IT: Chapter 2 and The Dangers of Binging

With the release of IT: Chapter 2 upon us there seems to be some debate over if Ch 1 & 2 should be enjoyed as one five-hour and fifteen minute film or two separate works. I am firmly in the two separate works camp.

Chapter 1 gives us insight into the childhood fears and traumas of every character and spaces out the depth of their stories and experiences. Even the b-villain is given a well-formed backstory for his juvenile rage. It is quite smart at knowing whose story to tell when and which characters don't need to be examined, or even included, in scares or myth building and character enriching sequences. IT: Chapter Two does not follow this same formula.

At two hours and fifty minutes, IT: Chapter Two follows a simple credo; if something happens to one of the seven main characters, then it needs to happen to all of them... on their own.

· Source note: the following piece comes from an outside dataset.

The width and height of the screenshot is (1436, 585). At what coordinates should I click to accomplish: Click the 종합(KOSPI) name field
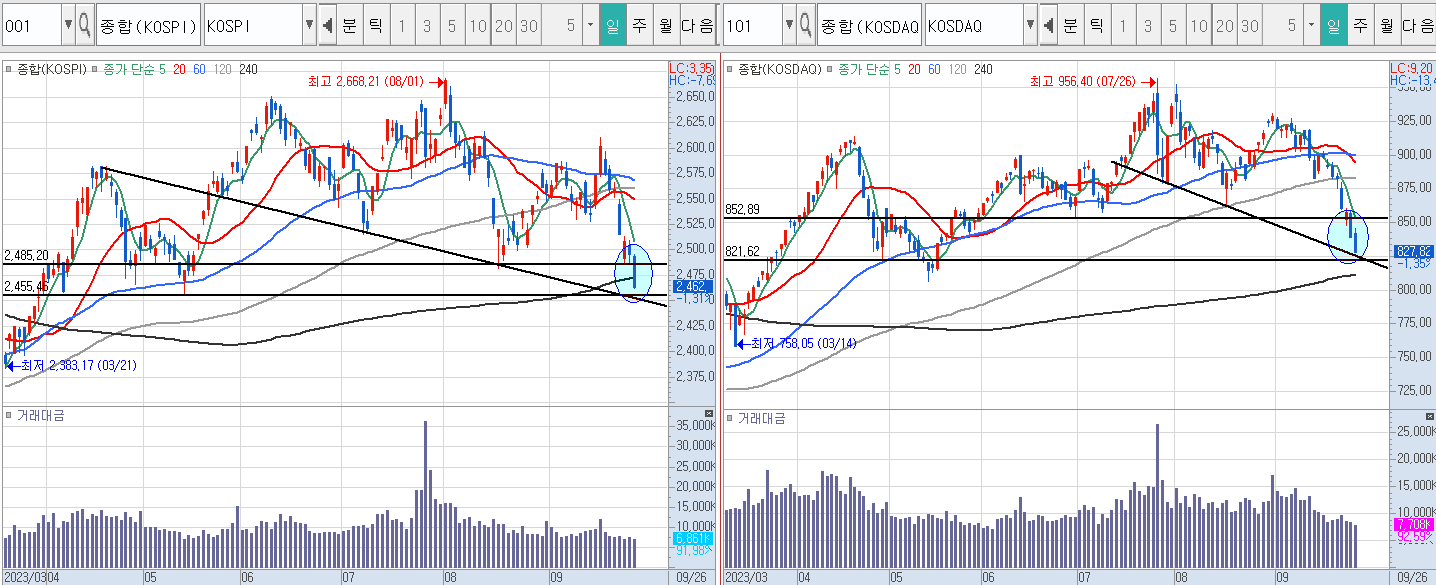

In the first film there is no need to give each character successive stand alone 5 minute sequences to differentiate them from the other children, because for the most part they all lead similar lives. There are notable differences pertaining to child abuse, being an orphan minority, jewish upbringing, and over protective parents, but none of this is delivered like over-stuffed dishes on a conveyor belt. With the follow-up it seems the filmmaker feels the grown-up leads have very different lives and issues to deal with so those elements need to be showcased ad nauseam.

Here is where Chapter 2 fails to live up to the style and promise of Chapter 1. While the first film has its failings in repetitiveness and seemingly simple solutions to impossible problems, it is nothing compared to its sequel.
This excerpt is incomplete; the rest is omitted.